Kanishka Goonewardene

What does the experience of globalization and modernity have to do with Sinhala-Buddhist National Ideology in Sri Lanka? How can the sudden rise of this nationalism in Sri Lanka be understood as a reaction to - and an accomplice of - the phase of globalization unleashed there with the introduction of neoliberal economic policies in 1977? What bearing does this interaction between National Ideology and globalization have on the Sinhala-Tamil ethnic conflict in Sri Lanka? This paper proposes to explore these questions by considering National Ideology in Sri Lanka as a cultural-political phenomenon, with a focus on its epistemological claims, political forms and relationship to popular culture - while paying due attention to its political-economic context within a thoroughly interdisciplinary theoretical framework.

The urgency of these questions in Sri Lanka and in its Canadian diaspora can hardly be overstated. National Ideology is now a prime obstacle in the difficult search for peaceful solutions to Sri Lanka's ethnic conflict within a liberal-democratic framework. The political and theoretical significance of the questions raised here, however, extends well beyond Sri Lankan affairs and lies at the heart of our efforts to understand the relationships between globalization, modernity and cultural identity The form and content of National Ideology thus begs scrutiny in a comparative perspective - by way of four questions.

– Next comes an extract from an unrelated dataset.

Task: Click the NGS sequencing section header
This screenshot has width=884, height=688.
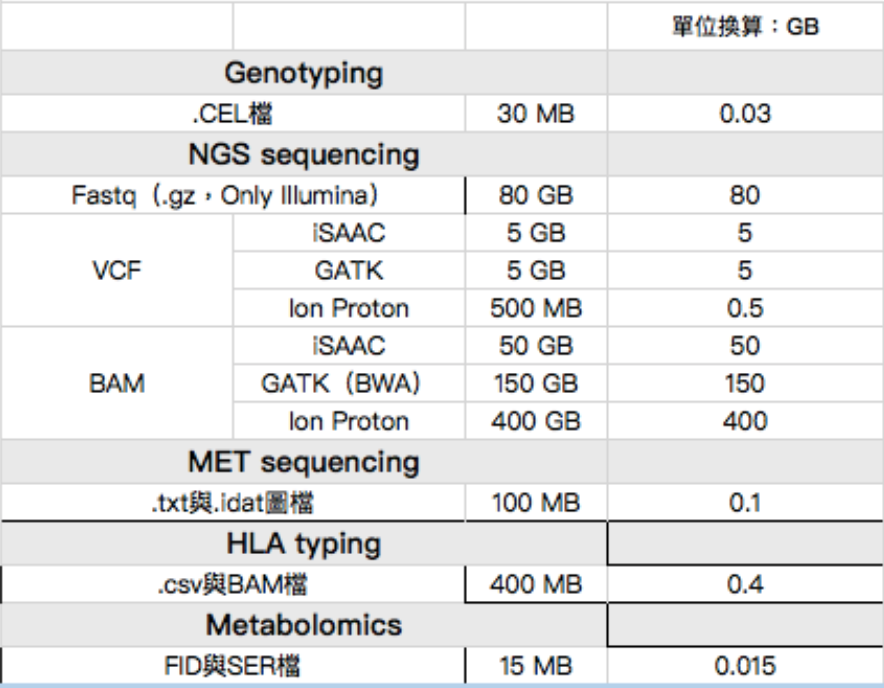Action: pos(303,155)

Under what political-economic conditions did it emerge in Sri Lanka? What are the epistemological premises and cultural (Sinhala-Buddhist) aspects of its critique of globalization, modernity and the 'West'? What political forms are assumed - or implied - in its critique of liberalism? How does National Ideology articulate itself as a hegemonic worldview in Sri Lankan popular culture and in the public sphere? These questions wi1l be addressed primarily through a content analysis of archival materials pertaining to the discourse of National Ideology in Sri Lanka and a close reading of its formulation in recent Sinhala fiction, particularly in the oeuvre of Gunadasa Amarasekara, by following the example of cultural criticism set in Raymond Williams's incomparable classic The Country and the City. In so doing, this paper will offer a new contribution to our inquiries into 'social cohesion in a globalizing era', or, in Berman's words, the 'struggle to make ourselves at home in a constantly changing world'.